* start RECORDS TO USE *

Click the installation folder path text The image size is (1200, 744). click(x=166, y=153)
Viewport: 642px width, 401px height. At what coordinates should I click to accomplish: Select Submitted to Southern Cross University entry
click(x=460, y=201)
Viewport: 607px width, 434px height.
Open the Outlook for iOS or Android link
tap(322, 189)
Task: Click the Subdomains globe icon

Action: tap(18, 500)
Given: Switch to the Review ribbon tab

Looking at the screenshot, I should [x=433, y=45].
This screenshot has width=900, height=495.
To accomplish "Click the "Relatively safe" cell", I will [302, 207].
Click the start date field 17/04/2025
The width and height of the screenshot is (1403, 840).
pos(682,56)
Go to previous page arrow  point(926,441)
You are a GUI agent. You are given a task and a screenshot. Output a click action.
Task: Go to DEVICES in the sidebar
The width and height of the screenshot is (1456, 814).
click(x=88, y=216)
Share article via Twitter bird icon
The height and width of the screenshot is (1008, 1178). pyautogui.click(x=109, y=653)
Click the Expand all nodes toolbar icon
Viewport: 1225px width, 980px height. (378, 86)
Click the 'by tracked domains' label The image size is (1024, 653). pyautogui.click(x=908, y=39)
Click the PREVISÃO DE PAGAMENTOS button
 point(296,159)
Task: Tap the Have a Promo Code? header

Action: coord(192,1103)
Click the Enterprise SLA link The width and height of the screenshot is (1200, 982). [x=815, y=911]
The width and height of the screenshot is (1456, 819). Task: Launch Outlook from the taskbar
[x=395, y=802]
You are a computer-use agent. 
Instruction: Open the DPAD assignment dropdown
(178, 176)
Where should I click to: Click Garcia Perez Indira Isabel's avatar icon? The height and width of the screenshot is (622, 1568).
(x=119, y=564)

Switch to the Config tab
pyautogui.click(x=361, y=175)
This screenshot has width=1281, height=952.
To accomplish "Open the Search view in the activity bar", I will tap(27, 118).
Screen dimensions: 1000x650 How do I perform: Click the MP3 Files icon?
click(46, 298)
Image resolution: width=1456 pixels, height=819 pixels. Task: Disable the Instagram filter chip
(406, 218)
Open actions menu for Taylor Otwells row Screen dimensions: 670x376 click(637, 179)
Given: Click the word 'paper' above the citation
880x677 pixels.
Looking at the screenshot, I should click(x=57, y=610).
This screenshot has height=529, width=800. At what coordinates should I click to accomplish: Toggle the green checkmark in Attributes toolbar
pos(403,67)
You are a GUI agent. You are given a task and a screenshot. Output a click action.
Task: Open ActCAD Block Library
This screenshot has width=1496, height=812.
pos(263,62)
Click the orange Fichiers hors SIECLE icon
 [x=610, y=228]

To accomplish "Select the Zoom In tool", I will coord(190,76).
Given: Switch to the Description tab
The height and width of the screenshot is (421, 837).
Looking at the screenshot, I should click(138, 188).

* end RECORDS TO USE *

▶ EXERCISE: Reproduce the lines of the records above verbatim, from the one containing "Task: Click the Subdomains globe icon" through the one containing "will [302, 207].", both included.

▶ FULL RESPONSE:
Task: Click the Subdomains globe icon

Action: tap(18, 500)
Given: Switch to the Review ribbon tab

Looking at the screenshot, I should [x=433, y=45].
This screenshot has width=900, height=495.
To accomplish "Click the "Relatively safe" cell", I will [302, 207].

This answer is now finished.